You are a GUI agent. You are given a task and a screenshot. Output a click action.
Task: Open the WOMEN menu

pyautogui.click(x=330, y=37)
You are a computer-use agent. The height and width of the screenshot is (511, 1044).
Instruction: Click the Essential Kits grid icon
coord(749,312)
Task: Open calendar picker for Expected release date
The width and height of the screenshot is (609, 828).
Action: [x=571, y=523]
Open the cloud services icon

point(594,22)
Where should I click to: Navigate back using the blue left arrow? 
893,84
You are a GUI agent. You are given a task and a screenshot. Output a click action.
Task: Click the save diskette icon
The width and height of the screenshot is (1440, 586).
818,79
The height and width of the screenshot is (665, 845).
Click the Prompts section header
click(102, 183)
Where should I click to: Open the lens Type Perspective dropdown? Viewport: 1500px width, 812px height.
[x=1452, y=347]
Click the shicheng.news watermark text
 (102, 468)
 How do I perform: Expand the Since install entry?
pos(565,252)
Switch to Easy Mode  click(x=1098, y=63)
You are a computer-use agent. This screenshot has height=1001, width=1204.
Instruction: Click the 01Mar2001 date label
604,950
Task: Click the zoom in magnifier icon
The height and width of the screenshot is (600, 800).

Task details:
From the records above, reproduce exactly the lines from the one with "How do I perform: Expand" to the one with "Task: Click the zoom in magnifier icon", both included, and no others.

Exercise solution:
 How do I perform: Expand the Since install entry?
pos(565,252)
Switch to Easy Mode  click(x=1098, y=63)
You are a computer-use agent. This screenshot has height=1001, width=1204.
Instruction: Click the 01Mar2001 date label
604,950
Task: Click the zoom in magnifier icon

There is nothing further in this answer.